Humanistic and experiential therapies, of which person-centred approaches form a substantial part, bring about large and significant reductions in psychological distress (see Elliott et al.’s 2013 comprehensive meta-analysis for the definitive review).
The effects of humanistic and experiential therapies are similar, on average, to other therapies—including CBT. This is particular true when the allegiance of the researchers is taken into account (again, see Elliott et al., 2013). It’s also true whether the effects from different studies are compared against each other, or whether two therapies are directly compared together.

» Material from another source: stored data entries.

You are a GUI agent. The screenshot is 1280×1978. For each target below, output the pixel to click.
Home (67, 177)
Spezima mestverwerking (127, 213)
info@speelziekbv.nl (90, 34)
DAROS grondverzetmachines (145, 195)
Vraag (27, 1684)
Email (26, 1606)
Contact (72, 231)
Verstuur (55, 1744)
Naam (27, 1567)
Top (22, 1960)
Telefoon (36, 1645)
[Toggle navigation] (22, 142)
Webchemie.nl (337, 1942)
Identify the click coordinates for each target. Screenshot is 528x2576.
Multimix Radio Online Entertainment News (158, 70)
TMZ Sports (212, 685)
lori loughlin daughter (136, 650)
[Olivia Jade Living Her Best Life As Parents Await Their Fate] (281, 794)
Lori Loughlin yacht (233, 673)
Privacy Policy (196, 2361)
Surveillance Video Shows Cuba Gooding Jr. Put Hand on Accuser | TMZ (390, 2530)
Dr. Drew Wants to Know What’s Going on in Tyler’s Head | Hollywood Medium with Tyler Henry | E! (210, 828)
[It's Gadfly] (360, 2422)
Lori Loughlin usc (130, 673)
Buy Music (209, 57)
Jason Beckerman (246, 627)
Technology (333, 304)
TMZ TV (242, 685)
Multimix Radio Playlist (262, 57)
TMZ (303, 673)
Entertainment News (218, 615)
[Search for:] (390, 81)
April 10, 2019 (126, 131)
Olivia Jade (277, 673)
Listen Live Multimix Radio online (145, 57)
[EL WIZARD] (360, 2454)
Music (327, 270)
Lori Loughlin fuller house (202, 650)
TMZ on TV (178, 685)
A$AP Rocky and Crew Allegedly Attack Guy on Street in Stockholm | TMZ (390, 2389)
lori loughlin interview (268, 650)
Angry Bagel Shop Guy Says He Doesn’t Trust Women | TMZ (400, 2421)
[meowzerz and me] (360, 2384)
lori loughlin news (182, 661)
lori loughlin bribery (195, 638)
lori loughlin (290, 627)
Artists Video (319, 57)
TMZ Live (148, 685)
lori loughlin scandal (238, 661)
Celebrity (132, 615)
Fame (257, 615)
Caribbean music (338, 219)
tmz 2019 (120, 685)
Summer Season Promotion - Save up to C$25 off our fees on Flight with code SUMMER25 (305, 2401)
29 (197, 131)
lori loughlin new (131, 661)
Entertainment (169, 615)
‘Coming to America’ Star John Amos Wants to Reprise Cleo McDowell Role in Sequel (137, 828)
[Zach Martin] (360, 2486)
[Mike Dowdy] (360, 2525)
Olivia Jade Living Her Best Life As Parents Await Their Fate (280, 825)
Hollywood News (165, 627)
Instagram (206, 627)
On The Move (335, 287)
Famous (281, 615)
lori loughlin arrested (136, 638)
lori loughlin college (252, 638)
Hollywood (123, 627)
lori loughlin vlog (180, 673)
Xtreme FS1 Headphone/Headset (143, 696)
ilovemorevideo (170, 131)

Studies which compare the outcomes of person-centred therapy in real world settings (e.g., IAPT) again show that these are very similar to CBT and, indeed, may be achieved in a shorter period of time (see Pybis et al., 2017).
There’s no consistent evidence that CBT or psychodynamic therapies have longer lasting effects than person-centred therapy, or that they ‘work’ more quickly.
It’s the dodo bird, stupid (though maybe don’t say the ‘stupid’ bit to your manager!). Again and again, what the research shows is that ‘everyone has won and all must have prizes’—all therapies, overall, do about as well as each other.
There is an overwhelming body of data to show that Rogers’s three ‘core conditions’—empathy, unconditional positive regard, and congruence—are all associated with positive outcomes (see Norcross and Lambert, 2019).
Studies which ask clients what they found helpful in therapy (whether CBT, psychodynamic, or humanistic) show, again and again, that much of what they most value is relational qualities closely associated with a person-centred approach: e.g., therapist warmth, caring, and trustworthiness (see here for one very recent example).
Consistent with person-centred theory, research shows that, by far, the largest contribution to therapeutic outcomes comes from clients: their levels of motivation, involvement, engagement. It’s clients that make therapy work, not therapists (see Bohart and Wade, 2013).
Person-centred counselling with children, and with young people, also shows good outcomes, at a level consistent with other therapeutic orientations.
Even if there are small differences in the overall effectiveness of different orientations, this doesn’t take into account the fact that different clients do better or worse in different therapies (and at different points in time). Research shows, for instance, that clients who are more independent, who deal with issues in a more ‘internal’ way, and who particularly want space to talk are likely to do very well in a person-centred approach (see my Facts are Friendly).